-- Records follows --

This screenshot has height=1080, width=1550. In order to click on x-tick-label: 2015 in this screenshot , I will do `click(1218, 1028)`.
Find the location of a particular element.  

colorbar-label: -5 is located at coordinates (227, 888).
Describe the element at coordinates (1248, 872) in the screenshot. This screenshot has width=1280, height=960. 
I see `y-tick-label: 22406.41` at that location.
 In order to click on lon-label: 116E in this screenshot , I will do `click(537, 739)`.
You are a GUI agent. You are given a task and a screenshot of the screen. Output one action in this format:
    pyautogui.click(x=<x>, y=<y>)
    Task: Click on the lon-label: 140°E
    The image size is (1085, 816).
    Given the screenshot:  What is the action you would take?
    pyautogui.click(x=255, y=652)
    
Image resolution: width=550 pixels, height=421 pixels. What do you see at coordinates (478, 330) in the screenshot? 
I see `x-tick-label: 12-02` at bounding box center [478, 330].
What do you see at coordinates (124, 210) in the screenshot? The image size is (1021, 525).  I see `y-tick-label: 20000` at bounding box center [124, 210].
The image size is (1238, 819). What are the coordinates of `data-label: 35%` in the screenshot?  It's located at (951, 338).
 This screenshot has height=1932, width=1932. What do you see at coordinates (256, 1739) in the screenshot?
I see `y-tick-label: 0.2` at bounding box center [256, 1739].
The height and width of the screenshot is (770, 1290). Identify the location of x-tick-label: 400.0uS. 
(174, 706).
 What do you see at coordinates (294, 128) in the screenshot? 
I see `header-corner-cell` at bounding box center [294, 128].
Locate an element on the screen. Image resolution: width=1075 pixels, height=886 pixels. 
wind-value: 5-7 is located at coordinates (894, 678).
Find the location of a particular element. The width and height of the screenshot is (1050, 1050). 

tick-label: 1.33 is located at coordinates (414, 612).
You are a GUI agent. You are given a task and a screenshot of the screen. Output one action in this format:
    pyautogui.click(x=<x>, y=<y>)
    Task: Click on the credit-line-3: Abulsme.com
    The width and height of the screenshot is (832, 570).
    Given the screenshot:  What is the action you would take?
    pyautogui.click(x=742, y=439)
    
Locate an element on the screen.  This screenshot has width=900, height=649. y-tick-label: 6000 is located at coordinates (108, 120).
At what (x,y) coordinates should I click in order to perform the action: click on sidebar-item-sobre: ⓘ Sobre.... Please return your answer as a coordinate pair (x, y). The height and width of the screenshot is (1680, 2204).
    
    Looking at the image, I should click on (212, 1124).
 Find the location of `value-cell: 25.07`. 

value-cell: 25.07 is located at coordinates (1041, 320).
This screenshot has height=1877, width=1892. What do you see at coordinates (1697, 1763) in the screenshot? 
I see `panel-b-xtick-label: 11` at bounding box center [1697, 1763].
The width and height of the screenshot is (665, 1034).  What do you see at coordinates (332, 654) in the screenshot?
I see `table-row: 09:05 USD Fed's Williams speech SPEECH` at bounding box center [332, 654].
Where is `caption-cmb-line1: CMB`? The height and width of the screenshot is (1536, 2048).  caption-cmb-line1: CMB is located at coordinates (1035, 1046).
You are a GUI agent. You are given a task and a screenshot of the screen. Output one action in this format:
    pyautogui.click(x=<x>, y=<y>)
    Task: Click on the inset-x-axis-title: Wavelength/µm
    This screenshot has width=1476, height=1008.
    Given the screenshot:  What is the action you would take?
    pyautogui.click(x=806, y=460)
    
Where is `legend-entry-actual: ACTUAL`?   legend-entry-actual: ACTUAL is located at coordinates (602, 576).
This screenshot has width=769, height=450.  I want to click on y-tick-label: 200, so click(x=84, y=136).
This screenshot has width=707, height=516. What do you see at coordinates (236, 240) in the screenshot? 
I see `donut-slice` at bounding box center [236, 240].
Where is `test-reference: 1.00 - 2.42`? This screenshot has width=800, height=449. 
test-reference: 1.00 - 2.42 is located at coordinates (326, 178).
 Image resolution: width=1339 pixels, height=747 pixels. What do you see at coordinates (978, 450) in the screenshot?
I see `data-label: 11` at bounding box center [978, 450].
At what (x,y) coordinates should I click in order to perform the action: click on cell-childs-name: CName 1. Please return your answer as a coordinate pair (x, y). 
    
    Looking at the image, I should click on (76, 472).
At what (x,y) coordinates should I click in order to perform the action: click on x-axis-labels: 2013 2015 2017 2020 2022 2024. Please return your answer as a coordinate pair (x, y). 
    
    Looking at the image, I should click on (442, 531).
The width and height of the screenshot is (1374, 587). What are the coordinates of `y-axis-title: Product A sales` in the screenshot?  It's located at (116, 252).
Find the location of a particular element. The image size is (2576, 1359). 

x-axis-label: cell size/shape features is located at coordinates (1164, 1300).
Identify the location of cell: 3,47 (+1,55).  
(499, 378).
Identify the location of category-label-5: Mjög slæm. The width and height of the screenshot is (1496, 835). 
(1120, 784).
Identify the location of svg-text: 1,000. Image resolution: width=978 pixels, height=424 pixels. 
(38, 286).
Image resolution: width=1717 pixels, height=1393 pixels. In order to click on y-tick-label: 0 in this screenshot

-- Records concluded --

Reproduce verbatim the lines of the entries above, starting with the line that contains "Image resolution: width=550" and ending with the line that contains "tick-label: 1.33 is", both lines included.

### [Result of the task]
Image resolution: width=550 pixels, height=421 pixels. What do you see at coordinates (478, 330) in the screenshot? 
I see `x-tick-label: 12-02` at bounding box center [478, 330].
What do you see at coordinates (124, 210) in the screenshot? The image size is (1021, 525).  I see `y-tick-label: 20000` at bounding box center [124, 210].
The image size is (1238, 819). What are the coordinates of `data-label: 35%` in the screenshot?  It's located at (951, 338).
 This screenshot has height=1932, width=1932. What do you see at coordinates (256, 1739) in the screenshot?
I see `y-tick-label: 0.2` at bounding box center [256, 1739].
The height and width of the screenshot is (770, 1290). Identify the location of x-tick-label: 400.0uS. 
(174, 706).
 What do you see at coordinates (294, 128) in the screenshot? 
I see `header-corner-cell` at bounding box center [294, 128].
Locate an element on the screen. Image resolution: width=1075 pixels, height=886 pixels. 
wind-value: 5-7 is located at coordinates (894, 678).
Find the location of a particular element. The width and height of the screenshot is (1050, 1050). 

tick-label: 1.33 is located at coordinates (414, 612).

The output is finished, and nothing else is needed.